Big screen to small screen failures

Your comment got me smiling on a day when smiles were few and far between. Thanks.

I just remembered the theme music was the same too.

This one has to qualify as some kind of megafailure. It so totally failed to deliver that it seems to have retroactively erased the public memory of the spun-off movie and its star/writer Nia Vardalos, despite her modestly endearing personality, saucy brown eyes, and respectably big gazoinks.

My wife just mentioned one that might or might not qualify. Character actor Warren Oates made a pilot of True Grit the TV series but it never made it further than the pilot which was shown as a special TV movie presentation or something.

Wasn’t the TV series “McCloud” sort of based on the film “Coogan’s Bluff”?

The Cowboys
Planet of the Apes

A weird turn of events was when a successful show, The Fugitive begat a successful big screen adaptation.

This inspired producers to give the thing a second shot on the SMALL screen. Flop.

The sequel to the Big Screen film also did poorly.

Didja know that the successful TV series “Dukes of Hazzard” was based on the movie “Moonrunners” about a pair of moonshine smugglers? There was no Duke family, but you had Waylon Jennings as the Balladeer (narrator), James Best as Sheriff Roscoe P. Coltrane, and characters named Cooter (the mechanic), Uncle Jesse (the good-guy moonshiner), and Boss Hogg (the bad-guy moonshiner/brothel owner). They cleaned a lot of it up for the TV show.

Apparently, there was a failed live-action pilot too, but it was never aired.

http://www.imdb.com/title/tt0352045/

I loved Friday the 13th The Series.

It lasted 2 seasons, so I’m not sure you’d call it a flop, but not exactly a hit either.
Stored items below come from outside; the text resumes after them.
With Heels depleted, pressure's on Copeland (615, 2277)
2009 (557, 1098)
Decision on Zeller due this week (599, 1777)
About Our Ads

And little known fact is that it was supposed to cross over into the series by having them hunt down Jason’s hockey mask as one of the objects. However, that episode was never shot.

I Remember Mama/Mama
Paper Moon
Paper Chase
Gidget

. . . Although, all of these movies were adapted from literary properties, so it could be argued that the television shows were adapted not from the movie, but from the literary property.

Odinoneeye
Do you have a cite for that?

Droids

It’s been a while since I’ve seen any of the episodes, but I remember this being a pretty good show.

Buck Rogers

I’d never describe it as good. But, if you want over the top fun with aliens, rayguns, robots and chicks in spandex, this is the show for you. I watched a few episodes just last year.

And my own addition to the thread

Nothing In Common

Based on a very serious film starring Tom Hanks and Jackie Gleason, this was a sitcom which left out all the important aspects of the characters.

Uncle Buck

Proving my hypothesis that without John Candy, Uncle Buck is a pile of crap.

I was under the impression the the TV show Barefoot in the Park was based on the 1967 Robert Redford-Jane Fonda film (in turn based on the Neil Simon play). To be sure, Love, American Style may have run the pilot, but while this may have been the beginning of life for the television incarnation, the concept of the newlywed Brattons, and the title predated Love, American Style by a couple of years.

And since my only example of a silver screen-to-CRT flop was going to be My Big Fat Greek Life, I guess I’ll shut up here.

A League of Their Own. I’m not sure if it lasted an entire season or not. I watched it a couple of times and couldn’t believe how bland they’d managed to make everything.

Mmmmm…Robey…

Clueless
Down and Out in Beverly Hills
Flipper
The Courtship of Eddie’s Father

As I remember, Clueless lasted two or three seasons (I could be wrong) and Flipper and Courtship of Eddie’s Father lasted quite a few seasons (Ron Howard in that film, amazing) so they wouldn’t exactly qualify as failures.

Actually, those three might even qualify in an even more rare list along with Weird Science - TV series that were better than the original film. It was definitely the case with Courtship…. However it might get a fight on Clueless. There are some people that love the film.

Excellent choice with Down and Out in Beverly Hills, though. I vividly remember the film with Nolte, Midler, Dryfus et al, but have no recollection regarding the series.

Paper Chase only aired one season in its initial run, but it was a critical success, and Showtime later picked it up and made three additional seasons. Cite.

Swiss Family Robinson

Mama lasted from 1949 to 1956, as shown here.

The Four Seasons, no idea what the film was about, however, it was one of Alan Alda’s first post-MASH** films and it was turned into a TV series with Alan Alda starring in the pilot episode, but probably never appearing again (since the show was quickly cancelled).